Work to do:
Edit the records below so that every "Human-written" reads "Human-authored" instead. Leave everything else as it stands.

Material supplied:

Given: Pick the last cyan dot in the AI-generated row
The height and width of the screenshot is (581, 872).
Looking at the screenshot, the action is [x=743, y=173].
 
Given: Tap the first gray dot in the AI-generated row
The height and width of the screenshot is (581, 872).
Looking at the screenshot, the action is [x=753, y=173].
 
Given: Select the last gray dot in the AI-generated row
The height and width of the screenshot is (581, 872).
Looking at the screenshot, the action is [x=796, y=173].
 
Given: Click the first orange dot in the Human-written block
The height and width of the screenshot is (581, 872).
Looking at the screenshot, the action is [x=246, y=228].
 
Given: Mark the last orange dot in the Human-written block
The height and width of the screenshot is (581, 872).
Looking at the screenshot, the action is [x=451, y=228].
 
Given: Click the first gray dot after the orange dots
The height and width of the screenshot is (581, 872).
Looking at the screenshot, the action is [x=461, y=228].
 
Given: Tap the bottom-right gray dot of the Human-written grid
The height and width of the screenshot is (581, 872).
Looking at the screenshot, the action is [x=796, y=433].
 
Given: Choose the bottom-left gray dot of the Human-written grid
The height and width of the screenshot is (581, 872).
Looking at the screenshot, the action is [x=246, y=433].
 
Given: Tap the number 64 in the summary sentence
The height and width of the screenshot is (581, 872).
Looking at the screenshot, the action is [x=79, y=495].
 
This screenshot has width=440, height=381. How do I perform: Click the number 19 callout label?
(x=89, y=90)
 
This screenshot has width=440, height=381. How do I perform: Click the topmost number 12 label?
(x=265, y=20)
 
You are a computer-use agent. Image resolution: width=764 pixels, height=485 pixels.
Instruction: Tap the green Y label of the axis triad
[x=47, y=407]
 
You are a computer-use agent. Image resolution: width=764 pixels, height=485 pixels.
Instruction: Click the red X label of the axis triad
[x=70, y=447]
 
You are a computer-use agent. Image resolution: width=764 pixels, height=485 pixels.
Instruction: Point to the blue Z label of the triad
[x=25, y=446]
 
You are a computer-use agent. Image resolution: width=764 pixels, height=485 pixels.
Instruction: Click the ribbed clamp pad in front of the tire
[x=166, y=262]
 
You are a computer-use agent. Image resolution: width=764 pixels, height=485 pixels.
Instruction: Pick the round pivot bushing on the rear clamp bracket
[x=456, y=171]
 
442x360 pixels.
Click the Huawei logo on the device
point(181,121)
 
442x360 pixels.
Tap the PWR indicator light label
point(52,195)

Correct output:
Given: Pick the last cyan dot in the AI-generated row
The height and width of the screenshot is (581, 872).
Looking at the screenshot, the action is [x=743, y=173].
 
Given: Tap the first gray dot in the AI-generated row
The height and width of the screenshot is (581, 872).
Looking at the screenshot, the action is [x=753, y=173].
 
Given: Select the last gray dot in the AI-generated row
The height and width of the screenshot is (581, 872).
Looking at the screenshot, the action is [x=796, y=173].
 
Given: Click the first orange dot in the Human-authored block
The height and width of the screenshot is (581, 872).
Looking at the screenshot, the action is [x=246, y=228].
 
Given: Mark the last orange dot in the Human-authored block
The height and width of the screenshot is (581, 872).
Looking at the screenshot, the action is [x=451, y=228].
 
Given: Click the first gray dot after the orange dots
The height and width of the screenshot is (581, 872).
Looking at the screenshot, the action is [x=461, y=228].
 
Given: Tap the bottom-right gray dot of the Human-authored grid
The height and width of the screenshot is (581, 872).
Looking at the screenshot, the action is [x=796, y=433].
 
Given: Choose the bottom-left gray dot of the Human-authored grid
The height and width of the screenshot is (581, 872).
Looking at the screenshot, the action is [x=246, y=433].
 
Given: Tap the number 64 in the summary sentence
The height and width of the screenshot is (581, 872).
Looking at the screenshot, the action is [x=79, y=495].
 
This screenshot has width=440, height=381. How do I perform: Click the number 19 callout label?
(x=89, y=90)
 
This screenshot has width=440, height=381. How do I perform: Click the topmost number 12 label?
(x=265, y=20)
 
You are a computer-use agent. Image resolution: width=764 pixels, height=485 pixels.
Instruction: Tap the green Y label of the axis triad
[x=47, y=407]
 
You are a computer-use agent. Image resolution: width=764 pixels, height=485 pixels.
Instruction: Click the red X label of the axis triad
[x=70, y=447]
 
You are a computer-use agent. Image resolution: width=764 pixels, height=485 pixels.
Instruction: Point to the blue Z label of the triad
[x=25, y=446]
 
You are a computer-use agent. Image resolution: width=764 pixels, height=485 pixels.
Instruction: Click the ribbed clamp pad in front of the tire
[x=166, y=262]
 
You are a computer-use agent. Image resolution: width=764 pixels, height=485 pixels.
Instruction: Pick the round pivot bushing on the rear clamp bracket
[x=456, y=171]
 
442x360 pixels.
Click the Huawei logo on the device
point(181,121)
 
442x360 pixels.
Tap the PWR indicator light label
point(52,195)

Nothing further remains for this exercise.